Solid Tumour Target Discovery Laboratory, Translational and Clinical Research Institute, Faculty of Medical Sciences, Newcastle University Centre for Cancer, Newcastle University, Newcastle upon Tyne, NE2 4HH, UK.
Department of Pharmacy, No.921 Hospital of the Joint Logistics Support Force, Changsha, 410003, China.
Clin Transl Oncol. 2023 Feb;25(2):352-363. doi: 10.1007/s12094-022-02957-x. Epub 2022 Oct 6.

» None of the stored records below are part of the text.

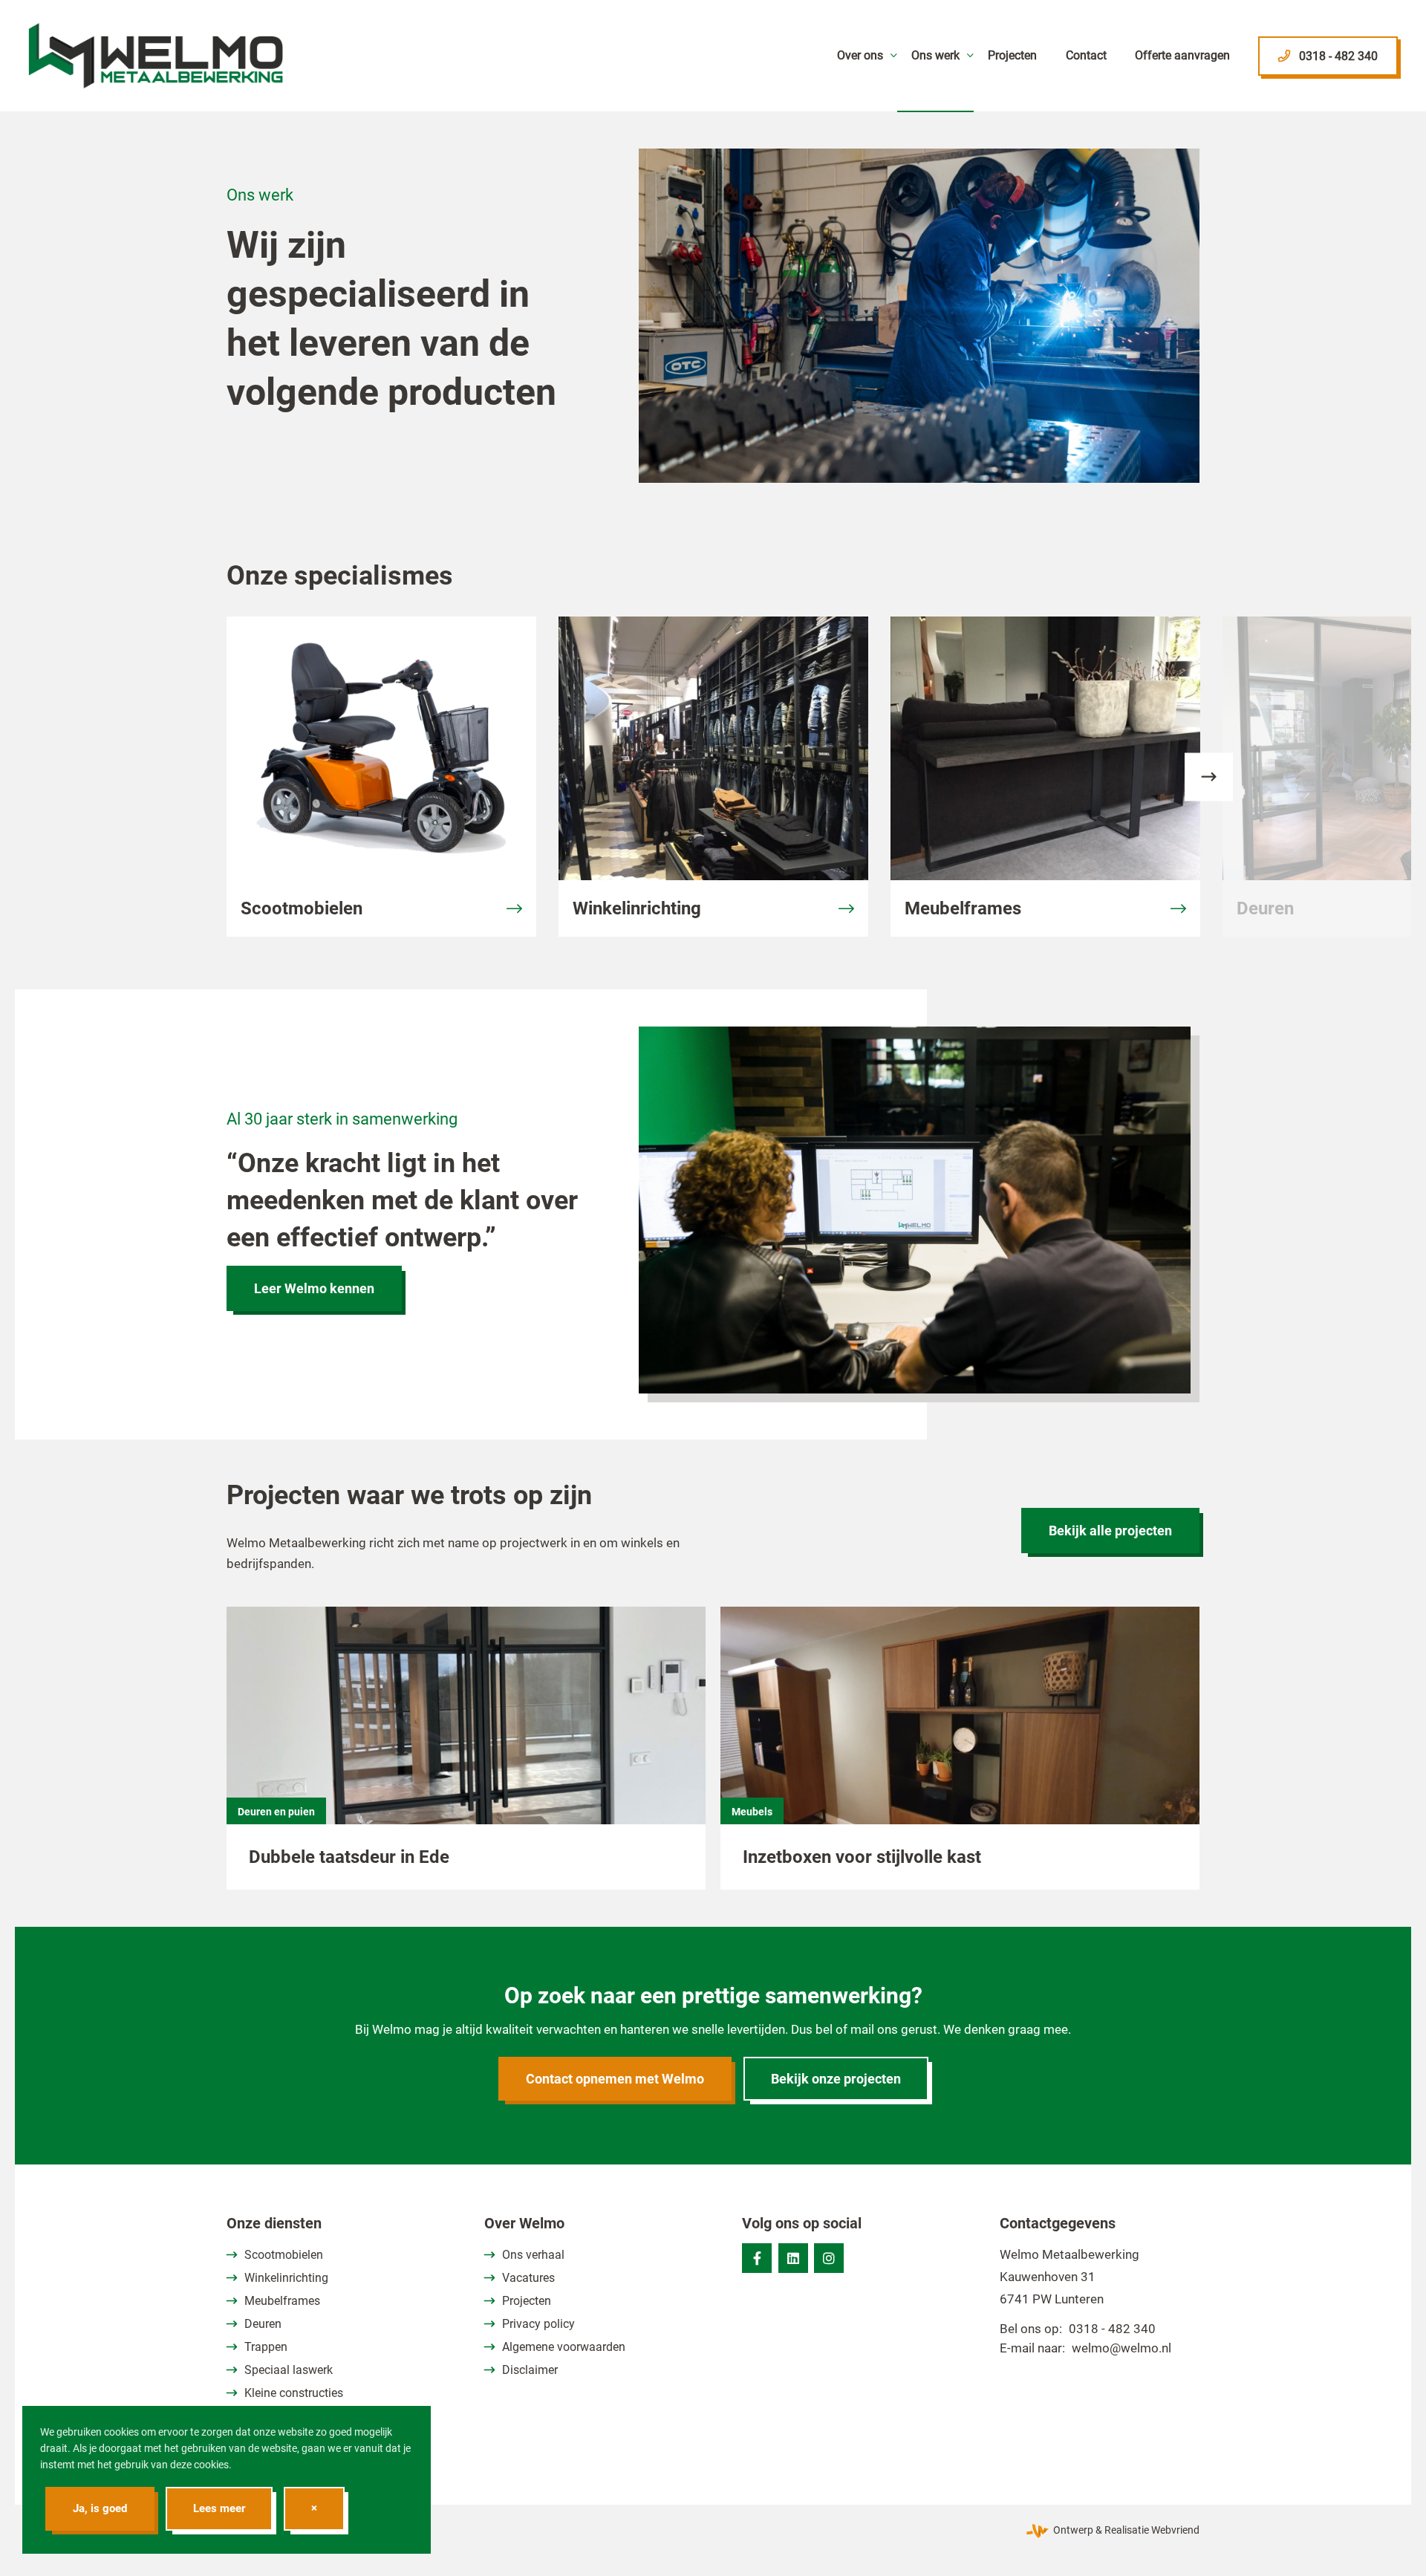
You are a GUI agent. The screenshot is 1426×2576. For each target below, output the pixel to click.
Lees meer (219, 2508)
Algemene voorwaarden (563, 2347)
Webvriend (1175, 2530)
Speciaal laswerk (288, 2370)
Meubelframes (282, 2301)
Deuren (262, 2324)
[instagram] (829, 2258)
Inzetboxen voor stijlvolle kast (862, 1857)
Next (1209, 776)
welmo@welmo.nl (1121, 2348)
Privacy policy (538, 2324)
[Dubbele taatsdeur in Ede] (466, 1733)
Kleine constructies (293, 2393)
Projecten (526, 2301)
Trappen (265, 2347)
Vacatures (528, 2278)
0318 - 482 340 (1112, 2328)
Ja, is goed (100, 2508)
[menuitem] (859, 55)
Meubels (752, 1812)
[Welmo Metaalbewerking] (155, 55)
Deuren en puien (276, 1812)
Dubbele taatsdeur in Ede (349, 1857)
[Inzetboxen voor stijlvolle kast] (959, 1733)
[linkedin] (793, 2258)
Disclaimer (530, 2370)
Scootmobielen (283, 2255)
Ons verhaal (533, 2255)
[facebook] (757, 2258)
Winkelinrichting (286, 2278)
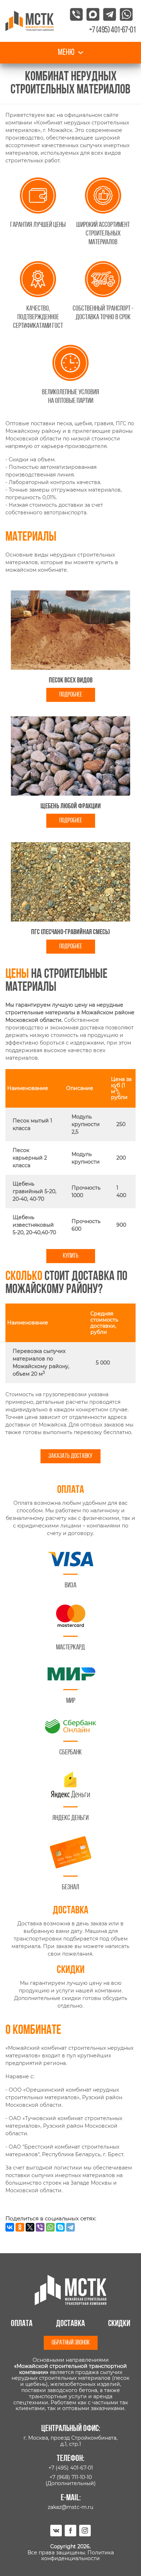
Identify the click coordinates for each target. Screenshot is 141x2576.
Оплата (22, 2324)
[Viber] (40, 2227)
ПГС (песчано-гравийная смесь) (70, 932)
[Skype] (60, 2227)
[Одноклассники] (20, 2227)
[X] (30, 2227)
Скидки (119, 2324)
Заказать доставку (70, 1456)
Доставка (70, 2324)
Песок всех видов (71, 680)
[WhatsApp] (50, 2227)
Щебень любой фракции (70, 806)
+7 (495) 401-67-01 (70, 2468)
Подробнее (70, 694)
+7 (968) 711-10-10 (71, 2477)
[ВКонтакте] (9, 2227)
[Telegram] (70, 2227)
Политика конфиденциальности (77, 2555)
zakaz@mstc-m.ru (70, 2507)
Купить (70, 1256)
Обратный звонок (71, 2342)
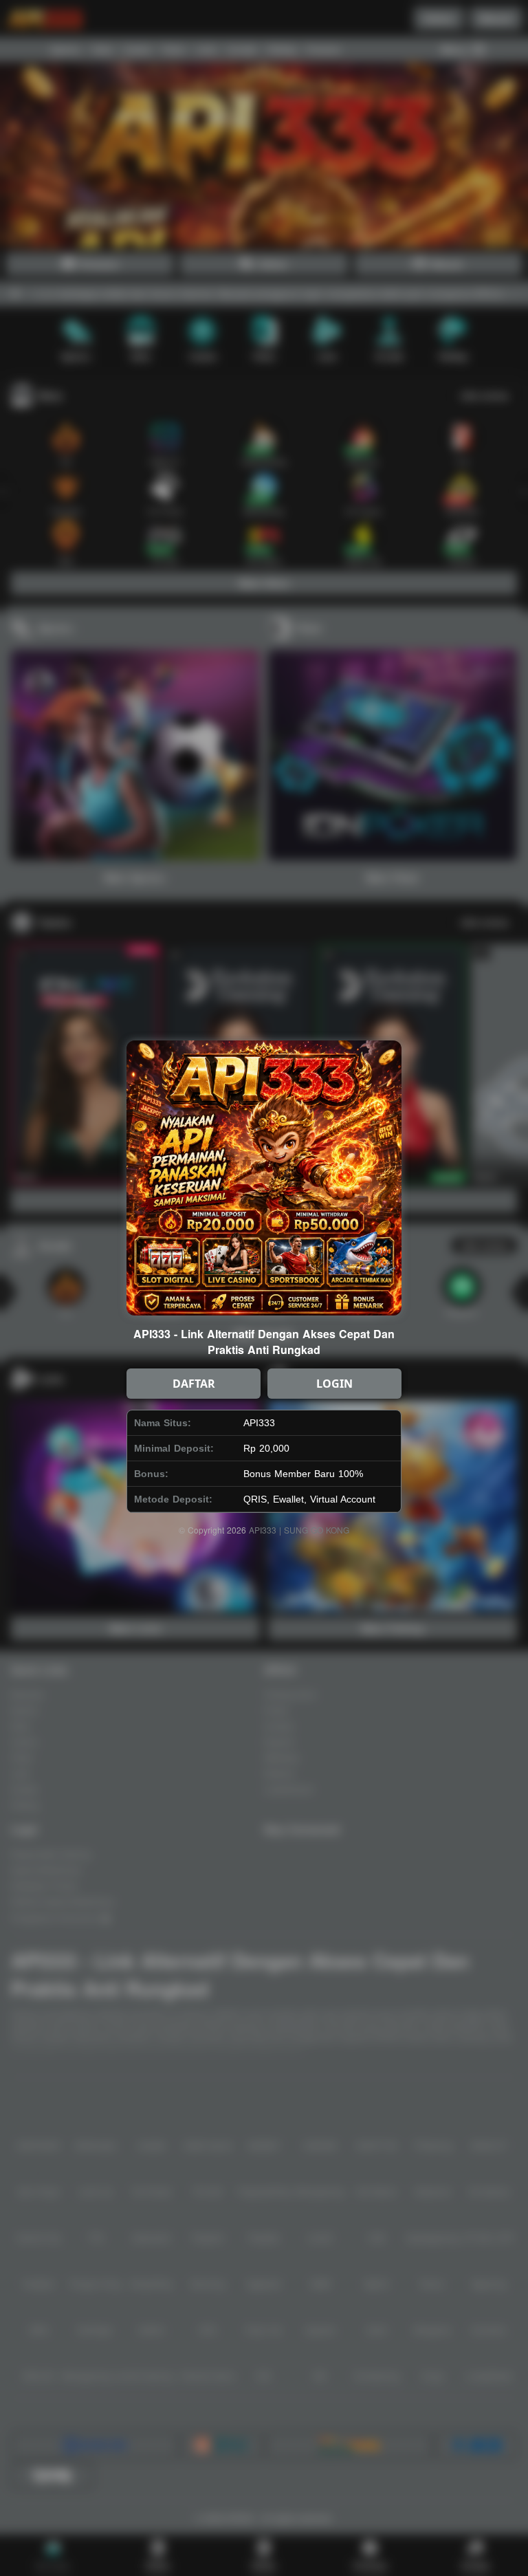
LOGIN (334, 1383)
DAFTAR (194, 1383)
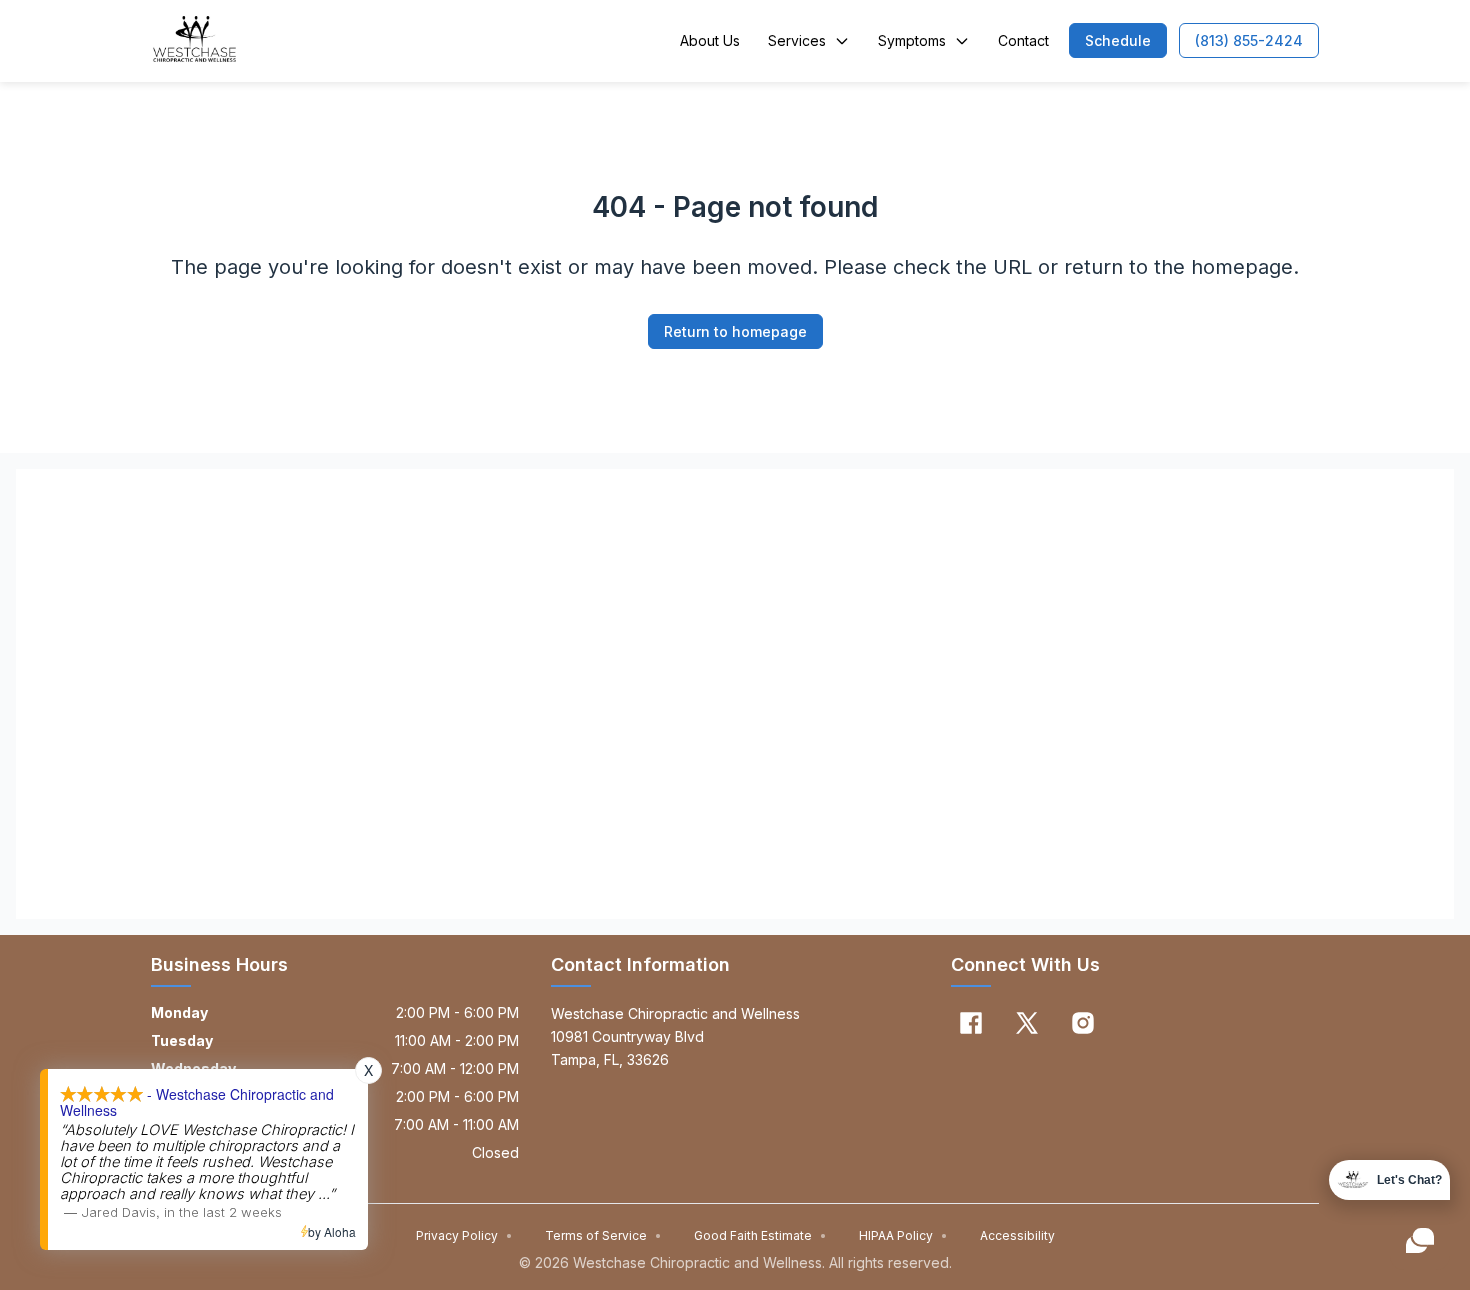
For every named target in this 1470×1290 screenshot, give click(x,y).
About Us (710, 40)
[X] (1027, 1023)
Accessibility (1017, 1235)
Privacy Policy (464, 1235)
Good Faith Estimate (760, 1235)
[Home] (194, 41)
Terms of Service (603, 1235)
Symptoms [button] (912, 40)
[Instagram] (1083, 1023)
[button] (1118, 40)
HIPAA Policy (903, 1235)
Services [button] (797, 40)
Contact (1023, 40)
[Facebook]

Androgen receptor (AR) plays a vital role in prostate cancer (PCa), including castration-resistant PCa, by retaining AR signalling. Androgen deprivation treatment (ADT) has been the standard treatment in the past decades. A great number of AR antagonists initially had been found effective in tumour remission; however, most PCa relapsed that caused by pre-translational resistance such as AR mutations to turn antagonist into agonist, and AR variants to bypass the androgen binding. Recently, several alternative therapeutic choices have been proposed. Among them, proteolysis targeting chimera (PROTAC) acts different from traditional drugs that usually function as inhibitors or antagonists, and it degrades oncogenic protein and does not disrupt the transcription of an oncogene. This review first discussed some essential mechanisms of ADT resistance, and then introduced the application of AR-targeted PROTAC in PCa cells, as well as other AR-targeted therapeutic choices.
雄激素受体(AR)在前列腺癌(PCa)中发挥着至关重要的作用,包括去势抵抗性 PCa,通过保留 AR 信号。雄激素剥夺治疗(ADT)在过去几十年一直是标准治疗方法。大量的 AR 拮抗剂最初被发现对肿瘤缓解有效;然而,大多数 PCa 复发是由于预翻译抵抗引起的,例如 AR 突变将拮抗剂转化为激动剂,以及 AR 变体绕过雄激素结合。最近,已经提出了几种替代治疗选择。其中,蛋白水解靶向嵌合体(PROTAC)的作用不同于传统药物,传统药物通常作为抑制剂或拮抗剂发挥作用,它降解致癌蛋白,并且不会破坏致癌基因的转录。本文首先讨论了 ADT 抵抗的一些基本机制,然后介绍了 AR 靶向 PROTAC 在 PCa 细胞中的应用,以及其他 AR 靶向治疗选择。